US secretary of state John Kerry was in India in August and President Barack Obama hosts Prime Minister Narendra Modi on Monday.
American politicians are very good at saying “India is a great democracy”, “You Indian Americans are so smart in medicine, engineering, IT, business,” “You Indian Americans contribute so much to our economy” etc.
They then have a few photo-ops and walk away with thousands of dollars in campaign contributions from the Indian American community. But talk about real policy, real legislation where rubber meets the road, then matters take a different turn.
Let’s take the S.744, Immigration Modernization Act 2013, encouraged by Obama and passed primarily by Democrats in the US Senate. It is fortunately blocked at the moment by the Republican majority in the House of Representatives but the Bill affects the lives of as many as 500,000 Indian software engineers working on a temporary H1 or L1 visa in the US.
Nearly half or all of Indian software engineers may have to head back to India, that would affect India’s GDP negatively by as much as 1.5% per year. It would also mean the loss of $20 billion per year in foreign exchange remittances to India.
The immigration Bill is widely recognised as having an adverse effect on India’s IT sector. A recent JP Morgan report said that the “estimated adverse impact on India’s FY2015 GDP (including the downstream multiplier impact) due to the outplacement clause in the immigration bill at 0.3% to 4% is large enough for the government of India to get worried about the immigration bill”.
It also said that “even more worrying, perhaps, is the adverse implications this finding has on downstream lower-level employment this sector generates.”
The S.744 Immigration Modernization Act, designed to give a path to citizenship to almost 20 million illegal workers primarily from south of the US border with Mexico, places draconian restrictions on all companies that sponsor and hire H1 or L1 visa holders in the US.
There is another aspect of the Bill that is often overlooked. There are almost 5,000 IT firms in the US owned by Indian Americans, having an average of 50 employees each, which could be forced to go out of business. These small businesses are significant job and revenue creators for the US economy.

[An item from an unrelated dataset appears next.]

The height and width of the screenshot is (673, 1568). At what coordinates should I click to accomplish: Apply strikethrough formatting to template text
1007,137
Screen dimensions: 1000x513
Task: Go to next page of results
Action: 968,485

Little wonder that the US Chamber of Commerce is also against the anti-India provisions of this bill.
S.744 also has additional features that are bad for Indian American families. It prevents, for instance, US citizens from sponsoring their brothers, sisters, sons and daughters (who are over 31 years of age) for a Green Card or permanent residency status.
The Obama administration and the Democrats have not amended the S.744 Bill despite requests by former PM Manmohan Singh. Modi should settle for nothing less than correction of the S.744 Bill by urging the US to take a firm public stand against anti-Indian provisions of this bad piece of legislation.
Even though most of the Republican leadership in the US Congress — such as Congressman Pete Sessions, chairman of the Rules Committee — opposes the new restrictions, the Modi government should continue to develop support on Capitol Hill to do away with such provisions in the Bill.